Several of the boys glanced back and forth at each other as if she’d suddenly turned into someone they didn’t know.

“I have the feeling I’m not going to like any of those ways,” Malcolm muttered.

Pearl stood at her desk and pointed a finger at her chest. “Why is it a guy thinks that because he spends a little money on me, it entitles him to a piece of my soul?”

“Some girls expect it,” Malcolm argued just as heatedly. “Half the time the girls are all over me asking for it.”

“Yeah,” Emilio agreed. “There are plenty of times I’d prefer not to . . . you know, and if I don’t ask, then the girl’s feelings are all hurt. It ain’t just us men, you know.”

“Men?” Yolanda challenged. “I notice you call us girls, but you’re men. Why doesn’t the man who fathered Jason kindly step forward?” With her fists braced against her sides, Yolanda looked around slowly, then released a sigh of disgust. “That’s what I thought.”

“Enough,” Brynn said, putting an end to the argument before it escalated into a shouting match. She could talk until she was ready to faint, and she doubted it would do any good, but she had to try. One thing was clear: her students were as opinionated over the topic as she was herself.

While she had their attention, she spoke from the heart, listing the reasons she felt it was important to wait to experiment with lovemaking until after marriage. The intensity of her feelings must have reached her class because there was a respectful silence when she finished.

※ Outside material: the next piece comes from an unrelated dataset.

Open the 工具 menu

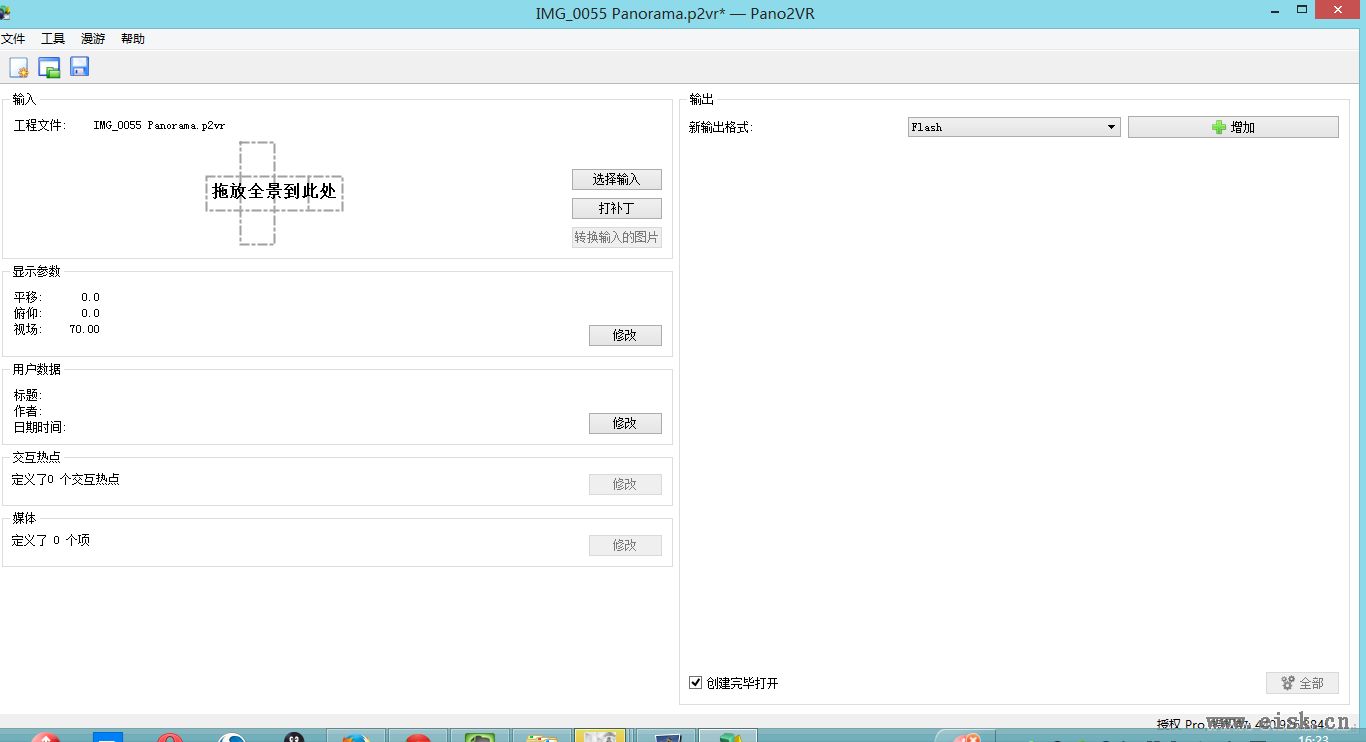pyautogui.click(x=53, y=39)
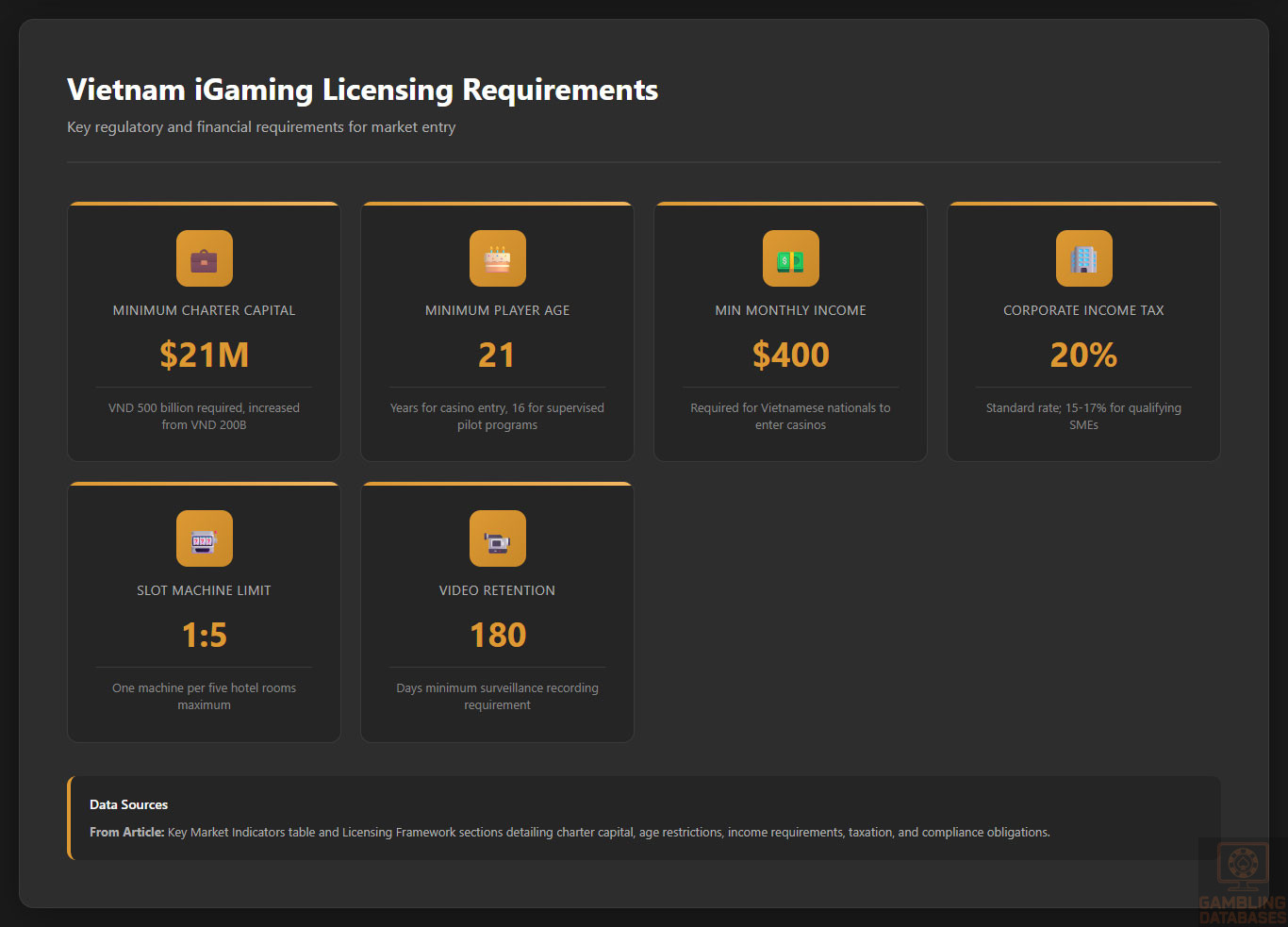Select the $21M charter capital value
The width and height of the screenshot is (1288, 927).
click(204, 355)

“Miss Cassidy,” Emilio said when she’d concluded, “I don’t mean to be discourteous or anything, but you’re living in a dream world if you believe a man’s going to wait to make love to his woman.”

“Don’t be so sure, Emilio. Teenagers across the world are making pledges to keep themselves pure.”

“There ain’t nothing pure in this neighborhood,” someone else told her. “Not even the water.”

“But it has to start somewhere,” Brynn said, and walked over to the chipped blackboard. In large bold-faced letters, she wrote i will abstain from premarital sex. “I say let it start with me.” She signed her name below.

Holding up the piece of chalk, she asked, “Anyone else?”

A tense moment passed before Yolanda slid from her seat. With her head held high, the teenager walked up and took the chalk out of Brynn’s hand. She wrote her name in huge letters below Brynn’s.

Turning around to face the class, she said, “A boy will tell you anything you want to hear until you give him what he wants. Then he’ll forget he ever knew you. A man will make you his wife first.”

Pearl Washington walked up and wrote her name down next. She turned around and glared at Denzil. Then, one hand braced against her hip, Pearl returned to her desk. On the walk back to the end of the row, she continued to glare at Denzil.

“I think you just got cut off, man,” Malcolm whispered loudly enough for everyone in the class to hear.

“You keep saying how much you love me,” Pearl mocked him. “If you love me so much, prove it.”

“I ain’t adding my name to that list,” Denzil shouted angrily.

Pearl blinked several times but said nothing.

“Don’t you worry, Pearl, Denzil is nothing but a boy,” Yolanda said to comfort the other girl.